▶ Exercise:
Reproduce the records below, changing every "dropdown" to "drop-down" and leaving everything else as it is.

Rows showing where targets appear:
========================================================================

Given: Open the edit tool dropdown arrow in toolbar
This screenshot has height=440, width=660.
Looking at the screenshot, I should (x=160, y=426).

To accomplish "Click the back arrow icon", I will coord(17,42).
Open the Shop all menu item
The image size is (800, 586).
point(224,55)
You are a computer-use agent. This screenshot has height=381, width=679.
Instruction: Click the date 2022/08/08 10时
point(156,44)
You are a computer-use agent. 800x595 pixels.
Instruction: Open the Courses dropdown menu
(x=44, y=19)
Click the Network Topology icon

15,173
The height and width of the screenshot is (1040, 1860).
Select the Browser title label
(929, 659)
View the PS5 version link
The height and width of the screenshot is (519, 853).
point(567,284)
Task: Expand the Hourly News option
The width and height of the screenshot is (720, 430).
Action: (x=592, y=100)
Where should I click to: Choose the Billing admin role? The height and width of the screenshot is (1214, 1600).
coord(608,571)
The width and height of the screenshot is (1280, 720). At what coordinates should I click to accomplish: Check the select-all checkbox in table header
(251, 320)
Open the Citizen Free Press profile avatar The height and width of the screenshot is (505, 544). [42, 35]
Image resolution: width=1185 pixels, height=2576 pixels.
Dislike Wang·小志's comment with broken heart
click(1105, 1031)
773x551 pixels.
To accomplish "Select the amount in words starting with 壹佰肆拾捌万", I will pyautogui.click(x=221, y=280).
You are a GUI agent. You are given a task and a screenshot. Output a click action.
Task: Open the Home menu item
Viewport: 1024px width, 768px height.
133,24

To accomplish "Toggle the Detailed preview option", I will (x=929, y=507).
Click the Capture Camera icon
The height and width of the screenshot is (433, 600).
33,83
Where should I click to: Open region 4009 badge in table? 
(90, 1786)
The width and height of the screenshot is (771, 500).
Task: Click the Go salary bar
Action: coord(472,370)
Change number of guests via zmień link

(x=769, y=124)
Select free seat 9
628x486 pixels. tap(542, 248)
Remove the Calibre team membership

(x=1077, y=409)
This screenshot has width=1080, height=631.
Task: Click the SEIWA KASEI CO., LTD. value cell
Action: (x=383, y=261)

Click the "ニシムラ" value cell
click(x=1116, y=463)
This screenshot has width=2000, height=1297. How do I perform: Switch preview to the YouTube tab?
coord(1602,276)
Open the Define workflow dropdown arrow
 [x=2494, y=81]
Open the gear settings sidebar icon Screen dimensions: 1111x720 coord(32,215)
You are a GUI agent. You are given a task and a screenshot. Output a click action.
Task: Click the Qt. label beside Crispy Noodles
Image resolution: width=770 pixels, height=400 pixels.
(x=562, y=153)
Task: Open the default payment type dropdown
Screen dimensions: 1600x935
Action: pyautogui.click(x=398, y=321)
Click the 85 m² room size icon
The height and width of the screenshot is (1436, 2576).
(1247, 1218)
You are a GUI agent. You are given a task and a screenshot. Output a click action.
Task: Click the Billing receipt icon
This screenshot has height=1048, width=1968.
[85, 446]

========================================================================

▶ Task answer:
Given: Open the edit tool drop-down arrow in toolbar
This screenshot has height=440, width=660.
Looking at the screenshot, I should (x=160, y=426).

To accomplish "Click the back arrow icon", I will coord(17,42).
Open the Shop all menu item
The image size is (800, 586).
point(224,55)
You are a computer-use agent. This screenshot has height=381, width=679.
Instruction: Click the date 2022/08/08 10时
point(156,44)
You are a computer-use agent. 800x595 pixels.
Instruction: Open the Courses drop-down menu
(x=44, y=19)
Click the Network Topology icon

15,173
The height and width of the screenshot is (1040, 1860).
Select the Browser title label
(929, 659)
View the PS5 version link
The height and width of the screenshot is (519, 853).
point(567,284)
Task: Expand the Hourly News option
The width and height of the screenshot is (720, 430).
Action: (x=592, y=100)
Where should I click to: Choose the Billing admin role? The height and width of the screenshot is (1214, 1600).
coord(608,571)
The width and height of the screenshot is (1280, 720). At what coordinates should I click to accomplish: Check the select-all checkbox in table header
(251, 320)
Open the Citizen Free Press profile avatar The height and width of the screenshot is (505, 544). [42, 35]
Image resolution: width=1185 pixels, height=2576 pixels.
Dislike Wang·小志's comment with broken heart
click(1105, 1031)
773x551 pixels.
To accomplish "Select the amount in words starting with 壹佰肆拾捌万", I will pyautogui.click(x=221, y=280).
You are a GUI agent. You are given a task and a screenshot. Output a click action.
Task: Open the Home menu item
Viewport: 1024px width, 768px height.
133,24

To accomplish "Toggle the Detailed preview option", I will (x=929, y=507).
Click the Capture Camera icon
The height and width of the screenshot is (433, 600).
33,83
Where should I click to: Open region 4009 badge in table? 
(90, 1786)
The width and height of the screenshot is (771, 500).
Task: Click the Go salary bar
Action: coord(472,370)
Change number of guests via zmień link

(x=769, y=124)
Select free seat 9
628x486 pixels. tap(542, 248)
Remove the Calibre team membership

(x=1077, y=409)
This screenshot has width=1080, height=631.
Task: Click the SEIWA KASEI CO., LTD. value cell
Action: (x=383, y=261)

Click the "ニシムラ" value cell
click(x=1116, y=463)
This screenshot has width=2000, height=1297. How do I perform: Switch preview to the YouTube tab?
coord(1602,276)
Open the Define workflow drop-down arrow
 [x=2494, y=81]
Open the gear settings sidebar icon Screen dimensions: 1111x720 coord(32,215)
You are a GUI agent. You are given a task and a screenshot. Output a click action.
Task: Click the Qt. label beside Crispy Noodles
Image resolution: width=770 pixels, height=400 pixels.
(x=562, y=153)
Task: Open the default payment type drop-down
Screen dimensions: 1600x935
Action: pyautogui.click(x=398, y=321)
Click the 85 m² room size icon
The height and width of the screenshot is (1436, 2576).
(1247, 1218)
You are a GUI agent. You are given a task and a screenshot. Output a click action.
Task: Click the Billing receipt icon
This screenshot has height=1048, width=1968.
[85, 446]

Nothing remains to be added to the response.